Required action => Transcribe, without alteration, the line that includes "module T icon" and each line after it until the records end, omitting all that precede it.

Records supplied =>
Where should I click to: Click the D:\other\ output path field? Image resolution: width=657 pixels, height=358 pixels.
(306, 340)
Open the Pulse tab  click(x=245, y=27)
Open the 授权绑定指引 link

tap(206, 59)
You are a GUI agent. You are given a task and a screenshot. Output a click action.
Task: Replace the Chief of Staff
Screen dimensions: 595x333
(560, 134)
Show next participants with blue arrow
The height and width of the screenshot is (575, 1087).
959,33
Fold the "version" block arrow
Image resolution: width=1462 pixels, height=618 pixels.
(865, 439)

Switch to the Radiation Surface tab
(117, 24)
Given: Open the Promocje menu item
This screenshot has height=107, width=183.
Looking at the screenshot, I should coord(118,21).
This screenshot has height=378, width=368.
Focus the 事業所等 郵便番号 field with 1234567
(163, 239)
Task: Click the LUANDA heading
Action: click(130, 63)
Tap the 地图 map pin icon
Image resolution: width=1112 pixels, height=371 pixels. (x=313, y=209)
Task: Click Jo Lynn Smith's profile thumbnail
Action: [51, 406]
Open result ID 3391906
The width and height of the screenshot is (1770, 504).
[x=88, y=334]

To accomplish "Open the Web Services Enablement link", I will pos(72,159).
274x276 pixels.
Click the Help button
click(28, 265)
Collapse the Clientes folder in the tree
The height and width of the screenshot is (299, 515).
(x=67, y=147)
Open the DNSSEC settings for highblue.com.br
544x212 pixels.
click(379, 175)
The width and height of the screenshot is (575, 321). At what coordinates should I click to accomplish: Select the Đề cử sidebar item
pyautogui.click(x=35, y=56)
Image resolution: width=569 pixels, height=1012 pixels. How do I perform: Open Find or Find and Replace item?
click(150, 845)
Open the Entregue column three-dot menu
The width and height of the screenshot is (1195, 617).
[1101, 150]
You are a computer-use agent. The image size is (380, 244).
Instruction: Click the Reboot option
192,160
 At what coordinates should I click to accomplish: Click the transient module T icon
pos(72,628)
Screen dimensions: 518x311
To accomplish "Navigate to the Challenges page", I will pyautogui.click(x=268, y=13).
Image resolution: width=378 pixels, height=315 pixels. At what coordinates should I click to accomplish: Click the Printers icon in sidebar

Exercise answer =>
 At what coordinates should I click to accomplish: Click the transient module T icon
pos(72,628)
Screen dimensions: 518x311
To accomplish "Navigate to the Challenges page", I will pyautogui.click(x=268, y=13).
Image resolution: width=378 pixels, height=315 pixels. At what coordinates should I click to accomplish: Click the Printers icon in sidebar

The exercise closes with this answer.